O restabelecimento administrativo do adicional de insalubridade não significa, automaticamente, que o servidor tem direito a receber valores referentes a períodos anteriores.
Com esse entendimento, a 9ª Turma do Tribunal Regional Federal da 1ª Região (TRF-1) reformou sentença que havia condenado a União ao pagamento retroativo da vantagem a uma servidora federal cedida à rede municipal de saúde.
O caso envolveu uma odontóloga vinculada ao Ministério da Saúde que recebia adicional de insalubridade quando exercia suas funções em hospital universitário. Após sua cessão à Secretaria Municipal de Saúde, o pagamento da verba foi suspenso pela Administração. Anos depois, o adicional voltou a ser pago administrativamente, após a realização de nova avaliação técnica das condições de trabalho.

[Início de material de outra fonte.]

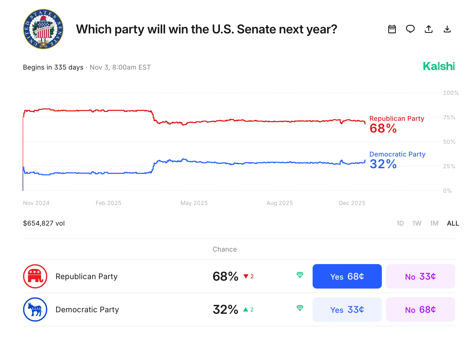This screenshot has width=474, height=338.
Task: Buy No 68¢ for Democratic Party
Action: pos(420,309)
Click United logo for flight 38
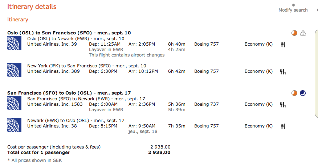 tap(15, 125)
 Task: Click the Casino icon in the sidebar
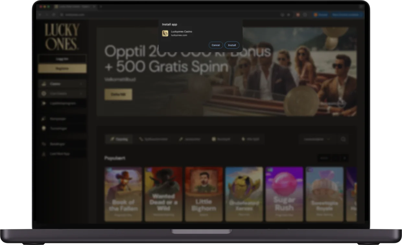[x=44, y=84]
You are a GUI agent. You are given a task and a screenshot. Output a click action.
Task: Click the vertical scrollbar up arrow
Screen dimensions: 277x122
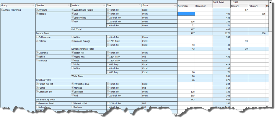(x=270, y=2)
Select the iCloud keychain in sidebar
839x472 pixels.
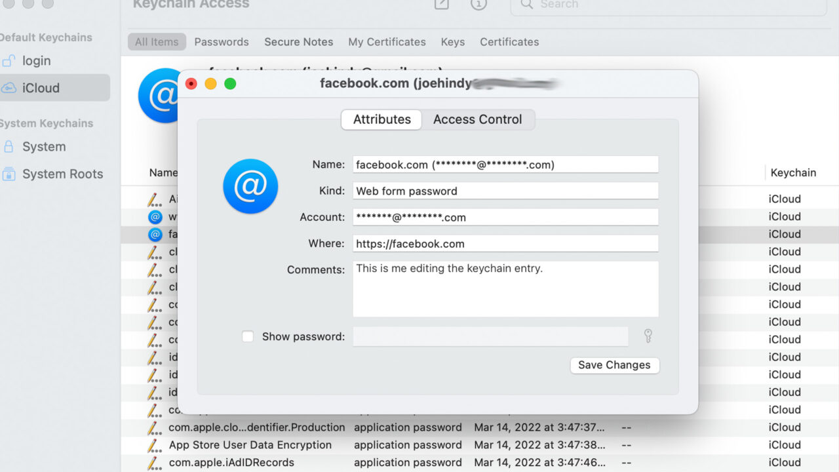(41, 88)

Em primeiro grau, a Justiça reconheceu que o pedido de restabelecimento havia perdido o objeto em razão da retomada do pagamento, mas condenou a União a quitar os valores referentes ao período entre agosto de 2013 e dezembro de 2015. Inconformada, a União recorreu sustentando que a alteração do local de exercício exigia nova avaliação ambiental para verificar se permaneciam as condições insalubres que justificavam a vantagem.
Relator do recurso, o desembargador federal Antônio Scarpa destacou que o adicional de insalubridade possui natureza transitória e condicionada. Segundo ele, a parcela somente é devida enquanto houver efetiva exposição habitual e permanente a agentes nocivos à saúde, circunstância que deve ser comprovada por meio de laudo técnico específico.

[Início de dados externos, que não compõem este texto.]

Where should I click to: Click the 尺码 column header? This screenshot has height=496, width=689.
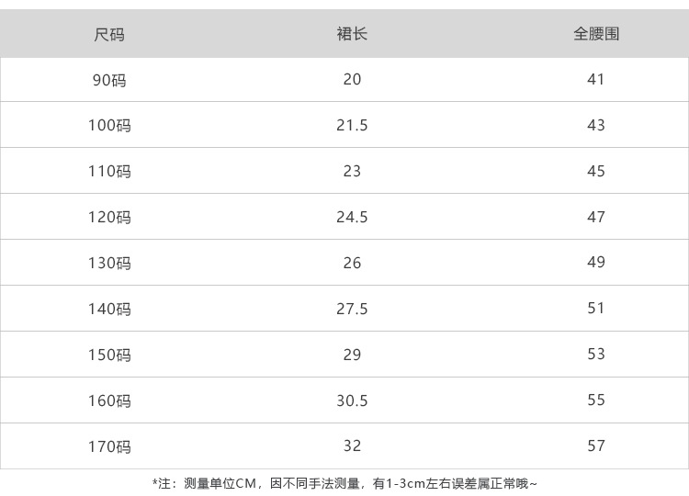(x=109, y=35)
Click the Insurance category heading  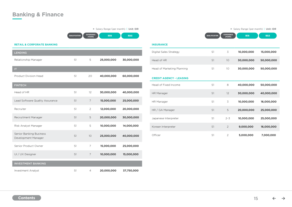160,45
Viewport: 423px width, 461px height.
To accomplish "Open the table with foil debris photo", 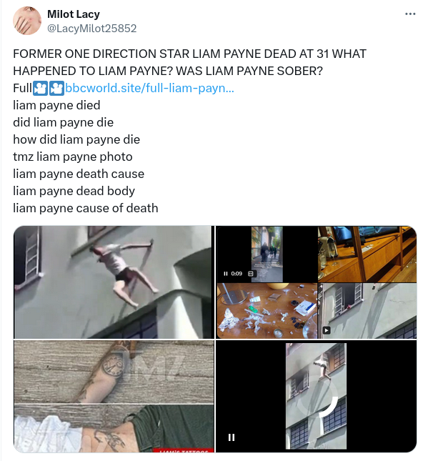I will [267, 311].
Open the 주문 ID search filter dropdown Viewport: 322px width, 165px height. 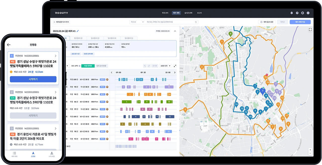[x=137, y=22]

O magistrado observou que a mudança de local de trabalho pode alterar completamente as condições ambientais que justificavam o pagamento da verba. Por isso, a legislação exige nova avaliação técnica para verificar a permanência ou não dos fatores de risco anteriormente identificados.
Ao analisar os autos, o colegiado concluiu que não havia laudo técnico contemporâneo capaz de demonstrar que a servidora permaneceu exposta a agentes insalubres durante o período em que buscava receber os valores retroativos. Para o Tribunal, o simples fato de a Administração ter restabelecido posteriormente o adicional não autoriza presumir que as mesmas condições existiam nos anos anteriores.
O acórdão também ressaltou que não é possível atribuir efeitos retroativos a laudos produzidos em momento posterior, pois a concessão do adicional depende da comprovação técnica das condições efetivamente existentes no período reclamado. Sem essa demonstração, não há fundamento para impor à Administração o pagamento das parcelas pretéritas.
Por unanimidade, a 9ª Turma deu provimento à apelação da União para julgar improcedentes os pedidos formulados pela servidora.